(WHAT IS REQUIRED) Copy the entries starting at the line that contains "Locate an element on the screen. The width" and ending at the line that contains "at (570, 472).", swapping "Output one action" for "Return one action" and keeping everything else the same.
· · · · · · ·
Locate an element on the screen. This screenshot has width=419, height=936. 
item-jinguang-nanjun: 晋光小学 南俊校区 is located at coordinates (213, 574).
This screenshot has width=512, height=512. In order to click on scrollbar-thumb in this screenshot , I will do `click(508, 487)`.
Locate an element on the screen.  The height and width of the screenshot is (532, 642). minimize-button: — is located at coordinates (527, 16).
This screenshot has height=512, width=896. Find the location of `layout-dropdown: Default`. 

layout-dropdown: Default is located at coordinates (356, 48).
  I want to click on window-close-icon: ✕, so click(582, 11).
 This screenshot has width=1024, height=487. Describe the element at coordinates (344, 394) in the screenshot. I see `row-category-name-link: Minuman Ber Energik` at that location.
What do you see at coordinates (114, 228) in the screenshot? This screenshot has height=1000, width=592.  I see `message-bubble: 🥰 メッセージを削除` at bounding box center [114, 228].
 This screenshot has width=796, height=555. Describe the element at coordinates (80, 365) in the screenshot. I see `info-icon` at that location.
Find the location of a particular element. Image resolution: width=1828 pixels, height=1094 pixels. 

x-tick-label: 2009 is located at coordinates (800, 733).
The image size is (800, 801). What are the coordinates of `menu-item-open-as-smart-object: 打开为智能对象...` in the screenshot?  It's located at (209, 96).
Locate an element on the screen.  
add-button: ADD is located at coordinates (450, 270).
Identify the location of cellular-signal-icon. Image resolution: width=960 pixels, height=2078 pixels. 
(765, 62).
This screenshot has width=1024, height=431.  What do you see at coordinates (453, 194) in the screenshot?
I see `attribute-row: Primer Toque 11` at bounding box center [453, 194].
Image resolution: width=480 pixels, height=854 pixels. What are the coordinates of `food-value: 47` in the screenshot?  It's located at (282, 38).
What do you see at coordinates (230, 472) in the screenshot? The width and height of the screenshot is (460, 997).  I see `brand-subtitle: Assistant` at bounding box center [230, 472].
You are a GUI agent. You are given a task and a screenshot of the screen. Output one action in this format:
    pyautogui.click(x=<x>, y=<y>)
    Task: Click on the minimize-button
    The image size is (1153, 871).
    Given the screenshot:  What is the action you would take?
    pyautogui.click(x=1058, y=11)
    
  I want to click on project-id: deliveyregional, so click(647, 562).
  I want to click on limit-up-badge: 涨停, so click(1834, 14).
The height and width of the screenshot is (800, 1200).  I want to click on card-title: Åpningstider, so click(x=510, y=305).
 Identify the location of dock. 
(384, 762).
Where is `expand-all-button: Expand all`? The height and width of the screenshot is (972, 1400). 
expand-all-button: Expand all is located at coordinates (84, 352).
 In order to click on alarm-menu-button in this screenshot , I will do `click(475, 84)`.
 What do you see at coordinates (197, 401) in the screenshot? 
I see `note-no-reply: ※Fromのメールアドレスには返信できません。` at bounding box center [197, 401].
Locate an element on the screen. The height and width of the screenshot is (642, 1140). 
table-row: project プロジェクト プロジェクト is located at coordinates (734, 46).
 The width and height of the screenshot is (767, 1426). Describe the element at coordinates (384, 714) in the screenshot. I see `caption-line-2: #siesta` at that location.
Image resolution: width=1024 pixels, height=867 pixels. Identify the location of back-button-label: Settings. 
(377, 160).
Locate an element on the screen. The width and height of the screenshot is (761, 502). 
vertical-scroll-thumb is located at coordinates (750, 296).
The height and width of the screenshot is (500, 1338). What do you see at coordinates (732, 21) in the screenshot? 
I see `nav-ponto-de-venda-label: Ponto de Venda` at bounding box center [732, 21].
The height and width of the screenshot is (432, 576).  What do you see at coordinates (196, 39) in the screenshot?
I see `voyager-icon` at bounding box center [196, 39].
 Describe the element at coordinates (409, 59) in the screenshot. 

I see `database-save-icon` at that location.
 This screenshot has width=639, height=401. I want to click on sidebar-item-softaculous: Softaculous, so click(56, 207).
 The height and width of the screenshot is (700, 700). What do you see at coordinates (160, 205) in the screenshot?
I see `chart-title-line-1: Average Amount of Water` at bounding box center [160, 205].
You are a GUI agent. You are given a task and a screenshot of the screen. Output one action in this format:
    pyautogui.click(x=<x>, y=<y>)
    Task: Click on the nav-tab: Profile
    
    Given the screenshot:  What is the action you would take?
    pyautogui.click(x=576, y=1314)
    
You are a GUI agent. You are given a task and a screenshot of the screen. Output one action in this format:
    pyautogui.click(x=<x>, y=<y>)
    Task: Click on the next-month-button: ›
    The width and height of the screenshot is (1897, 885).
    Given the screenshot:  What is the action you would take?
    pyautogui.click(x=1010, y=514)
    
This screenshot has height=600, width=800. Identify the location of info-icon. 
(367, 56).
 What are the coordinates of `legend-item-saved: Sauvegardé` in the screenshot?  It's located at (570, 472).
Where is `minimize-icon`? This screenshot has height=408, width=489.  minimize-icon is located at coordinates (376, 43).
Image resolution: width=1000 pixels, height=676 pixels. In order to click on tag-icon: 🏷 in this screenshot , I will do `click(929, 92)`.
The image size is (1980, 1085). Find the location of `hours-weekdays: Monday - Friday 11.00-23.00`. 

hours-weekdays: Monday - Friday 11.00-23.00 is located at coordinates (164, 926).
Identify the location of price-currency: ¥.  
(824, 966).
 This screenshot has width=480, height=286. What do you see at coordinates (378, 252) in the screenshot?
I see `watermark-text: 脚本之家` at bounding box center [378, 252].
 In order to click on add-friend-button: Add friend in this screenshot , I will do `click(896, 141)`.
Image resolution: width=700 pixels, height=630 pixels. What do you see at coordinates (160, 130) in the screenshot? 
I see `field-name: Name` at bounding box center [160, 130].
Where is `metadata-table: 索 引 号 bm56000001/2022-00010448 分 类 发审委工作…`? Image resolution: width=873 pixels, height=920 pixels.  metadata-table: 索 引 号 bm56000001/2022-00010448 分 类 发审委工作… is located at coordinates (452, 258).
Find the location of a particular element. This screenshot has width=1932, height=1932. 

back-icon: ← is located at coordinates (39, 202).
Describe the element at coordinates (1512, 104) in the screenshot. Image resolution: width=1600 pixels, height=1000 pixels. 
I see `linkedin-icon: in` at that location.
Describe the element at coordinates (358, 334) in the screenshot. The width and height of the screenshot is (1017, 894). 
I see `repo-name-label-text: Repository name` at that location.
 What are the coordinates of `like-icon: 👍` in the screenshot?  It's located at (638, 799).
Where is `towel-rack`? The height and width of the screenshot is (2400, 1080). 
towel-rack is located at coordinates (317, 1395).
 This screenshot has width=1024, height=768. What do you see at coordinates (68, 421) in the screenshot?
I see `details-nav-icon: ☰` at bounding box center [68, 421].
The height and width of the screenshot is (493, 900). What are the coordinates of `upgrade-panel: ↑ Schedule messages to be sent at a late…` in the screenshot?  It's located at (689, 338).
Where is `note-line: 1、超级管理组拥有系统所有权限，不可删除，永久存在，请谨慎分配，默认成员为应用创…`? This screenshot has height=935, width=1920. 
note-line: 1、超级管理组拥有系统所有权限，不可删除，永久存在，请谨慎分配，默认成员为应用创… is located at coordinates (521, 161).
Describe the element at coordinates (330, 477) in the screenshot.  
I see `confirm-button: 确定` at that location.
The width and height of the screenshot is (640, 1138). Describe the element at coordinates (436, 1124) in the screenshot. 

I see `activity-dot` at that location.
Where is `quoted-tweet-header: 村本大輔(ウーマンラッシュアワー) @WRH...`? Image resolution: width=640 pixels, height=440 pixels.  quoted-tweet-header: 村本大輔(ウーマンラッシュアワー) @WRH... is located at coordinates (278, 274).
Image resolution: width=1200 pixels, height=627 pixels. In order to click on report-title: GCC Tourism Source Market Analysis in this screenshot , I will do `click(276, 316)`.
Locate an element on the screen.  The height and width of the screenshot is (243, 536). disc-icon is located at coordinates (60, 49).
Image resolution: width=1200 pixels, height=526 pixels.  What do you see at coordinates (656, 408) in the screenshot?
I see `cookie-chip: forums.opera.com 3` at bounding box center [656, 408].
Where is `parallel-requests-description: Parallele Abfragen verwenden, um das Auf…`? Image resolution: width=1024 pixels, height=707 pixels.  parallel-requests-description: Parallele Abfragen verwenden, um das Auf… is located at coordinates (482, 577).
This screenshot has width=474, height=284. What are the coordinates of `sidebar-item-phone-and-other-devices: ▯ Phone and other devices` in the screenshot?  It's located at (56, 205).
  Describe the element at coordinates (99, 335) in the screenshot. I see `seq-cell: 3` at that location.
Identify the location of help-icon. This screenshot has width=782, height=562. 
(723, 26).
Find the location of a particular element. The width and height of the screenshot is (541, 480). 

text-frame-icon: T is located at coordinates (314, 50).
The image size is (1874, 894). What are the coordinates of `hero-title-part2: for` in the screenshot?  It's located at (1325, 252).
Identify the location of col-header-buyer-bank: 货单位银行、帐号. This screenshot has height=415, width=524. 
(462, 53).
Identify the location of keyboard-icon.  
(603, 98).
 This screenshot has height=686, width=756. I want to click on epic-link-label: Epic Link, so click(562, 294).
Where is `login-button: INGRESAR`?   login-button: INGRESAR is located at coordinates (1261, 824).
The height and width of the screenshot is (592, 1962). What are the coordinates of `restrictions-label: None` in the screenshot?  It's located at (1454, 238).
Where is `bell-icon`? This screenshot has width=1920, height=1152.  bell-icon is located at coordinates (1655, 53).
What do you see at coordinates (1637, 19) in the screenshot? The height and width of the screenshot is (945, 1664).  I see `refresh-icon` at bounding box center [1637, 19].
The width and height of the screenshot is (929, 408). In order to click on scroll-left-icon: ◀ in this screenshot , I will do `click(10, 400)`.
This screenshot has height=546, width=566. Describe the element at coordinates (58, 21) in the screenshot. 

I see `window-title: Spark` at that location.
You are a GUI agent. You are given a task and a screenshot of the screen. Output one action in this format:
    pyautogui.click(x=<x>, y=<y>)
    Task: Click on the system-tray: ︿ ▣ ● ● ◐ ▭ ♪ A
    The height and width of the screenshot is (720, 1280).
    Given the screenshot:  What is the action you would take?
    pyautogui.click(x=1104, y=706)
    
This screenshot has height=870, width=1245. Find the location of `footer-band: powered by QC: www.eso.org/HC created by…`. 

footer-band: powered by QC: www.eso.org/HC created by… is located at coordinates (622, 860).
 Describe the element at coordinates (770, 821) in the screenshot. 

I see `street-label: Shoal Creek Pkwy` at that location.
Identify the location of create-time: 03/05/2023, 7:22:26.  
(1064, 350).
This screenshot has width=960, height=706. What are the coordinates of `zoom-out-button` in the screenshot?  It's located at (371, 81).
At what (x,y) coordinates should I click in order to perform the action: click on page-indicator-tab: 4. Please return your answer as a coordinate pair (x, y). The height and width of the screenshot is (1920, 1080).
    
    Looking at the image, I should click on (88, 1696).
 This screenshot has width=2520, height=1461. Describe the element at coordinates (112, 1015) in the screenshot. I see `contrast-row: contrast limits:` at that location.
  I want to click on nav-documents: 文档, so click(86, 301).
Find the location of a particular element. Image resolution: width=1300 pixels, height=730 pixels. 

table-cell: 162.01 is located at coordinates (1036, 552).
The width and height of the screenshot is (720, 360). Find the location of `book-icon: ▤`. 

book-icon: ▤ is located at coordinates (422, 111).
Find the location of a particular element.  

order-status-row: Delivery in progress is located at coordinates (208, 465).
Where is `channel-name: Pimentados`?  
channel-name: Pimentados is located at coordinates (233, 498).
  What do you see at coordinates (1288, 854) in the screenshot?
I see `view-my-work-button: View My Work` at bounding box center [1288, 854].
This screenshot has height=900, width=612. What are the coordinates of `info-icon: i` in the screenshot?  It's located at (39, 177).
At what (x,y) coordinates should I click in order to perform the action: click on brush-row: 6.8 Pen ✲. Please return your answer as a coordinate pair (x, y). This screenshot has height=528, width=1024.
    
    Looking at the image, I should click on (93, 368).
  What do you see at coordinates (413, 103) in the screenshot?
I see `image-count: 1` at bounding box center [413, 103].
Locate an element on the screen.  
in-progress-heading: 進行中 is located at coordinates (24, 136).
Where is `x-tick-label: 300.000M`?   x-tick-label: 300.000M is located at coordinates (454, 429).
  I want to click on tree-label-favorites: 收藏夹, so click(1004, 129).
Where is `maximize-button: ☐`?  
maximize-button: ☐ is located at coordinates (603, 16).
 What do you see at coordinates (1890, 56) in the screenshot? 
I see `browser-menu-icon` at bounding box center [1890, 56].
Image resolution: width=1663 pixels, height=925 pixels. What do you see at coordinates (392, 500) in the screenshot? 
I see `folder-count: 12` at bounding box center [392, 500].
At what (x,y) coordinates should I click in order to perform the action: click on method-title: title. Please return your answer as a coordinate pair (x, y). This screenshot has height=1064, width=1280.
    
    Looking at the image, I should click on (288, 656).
· · · · · · ·
(RESPONSE AREA)
Locate an element on the screen. The width and height of the screenshot is (761, 502). 
vertical-scroll-thumb is located at coordinates (750, 296).
The height and width of the screenshot is (500, 1338). What do you see at coordinates (732, 21) in the screenshot? 
I see `nav-ponto-de-venda-label: Ponto de Venda` at bounding box center [732, 21].
The height and width of the screenshot is (432, 576).  What do you see at coordinates (196, 39) in the screenshot?
I see `voyager-icon` at bounding box center [196, 39].
 Describe the element at coordinates (409, 59) in the screenshot. 

I see `database-save-icon` at that location.
 This screenshot has width=639, height=401. I want to click on sidebar-item-softaculous: Softaculous, so click(56, 207).
 The height and width of the screenshot is (700, 700). What do you see at coordinates (160, 205) in the screenshot?
I see `chart-title-line-1: Average Amount of Water` at bounding box center [160, 205].
You are a GUI agent. You are given a task and a screenshot of the screen. Return one action in this format:
    pyautogui.click(x=<x>, y=<y>)
    Task: Click on the nav-tab: Profile
    
    Given the screenshot:  What is the action you would take?
    pyautogui.click(x=576, y=1314)
    
You are a GUI agent. You are given a task and a screenshot of the screen. Return one action in this format:
    pyautogui.click(x=<x>, y=<y>)
    Task: Click on the next-month-button: ›
    The width and height of the screenshot is (1897, 885).
    Given the screenshot:  What is the action you would take?
    pyautogui.click(x=1010, y=514)
    
This screenshot has height=600, width=800. Identify the location of info-icon. 
(367, 56).
 What are the coordinates of `legend-item-saved: Sauvegardé` in the screenshot?  It's located at (570, 472).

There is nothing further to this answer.